## Выдержка:
********************

# Inter -Kultur Haus Интернациональный Дом Творчества > Online конкурсы форума и МОД ИНКУ > 100 рецептов для друзей >  Диетические страсти

## tanu_sha

Дорогие, друзья :Tender: !!! Приглашаю вас принять участие в конкурсе *«100 рецептов для друзей».* Это конкурс-марафон, состоит из 10 тем (созданных отдельно) . Победителей определим по количеству «спасибо». 
После окончания конкурса – рецепты-победители будут увековечены в форумовской кулинарной книге, которую каждый участник сможет распечатать дома, конечно если есть принтер… или в ближайшем копицентре, если принтера дома нет. Так же в конце года из 100 работ мы выберем самую лучшую (по количеству «спасибо»), автор которой и станет обладателем гран при :Ok: 

Пора ознакомится с *условиями конкурса*:
Один  пост должен содержать только один рецепт.
Рецепт состоит из:
- названия
- фотографии 
- ингредиентов;
- способа приготовления;
- комментариев (по желанию) – расскажите, почему для конкурса вы выбрали именно это блюдо или интересную историю, связанную с ним.

*Темы конкурса:*(созданы отдельно *в этом* подразделе)

*Диетические страсти*
Диета…. Чтоб еще такого съесть, чтоб похудеть. 

05-25 декабря выбор лучшего рецепта.

********************

## Записанные данные:

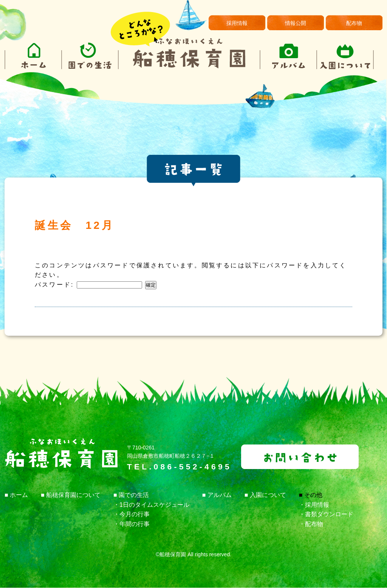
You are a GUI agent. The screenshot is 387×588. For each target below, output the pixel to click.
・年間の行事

********************

## Что требуется:
Перепишите текст о конкурсе рецептов между "# Inter -Kultur" и "только один рецепт." включительно, поставив "главного приза" вместо "гран при".

## Решение задачи:
# Inter -Kultur Haus Интернациональный Дом Творчества > Online конкурсы форума и МОД ИНКУ > 100 рецептов для друзей >  Диетические страсти

## tanu_sha

Дорогие, друзья :Tender: !!! Приглашаю вас принять участие в конкурсе *«100 рецептов для друзей».* Это конкурс-марафон, состоит из 10 тем (созданных отдельно) . Победителей определим по количеству «спасибо». 
После окончания конкурса – рецепты-победители будут увековечены в форумовской кулинарной книге, которую каждый участник сможет распечатать дома, конечно если есть принтер… или в ближайшем копицентре, если принтера дома нет. Так же в конце года из 100 работ мы выберем самую лучшую (по количеству «спасибо»), автор которой и станет обладателем главного приза :Ok: 

Пора ознакомится с *условиями конкурса*:
Один  пост должен содержать только один рецепт.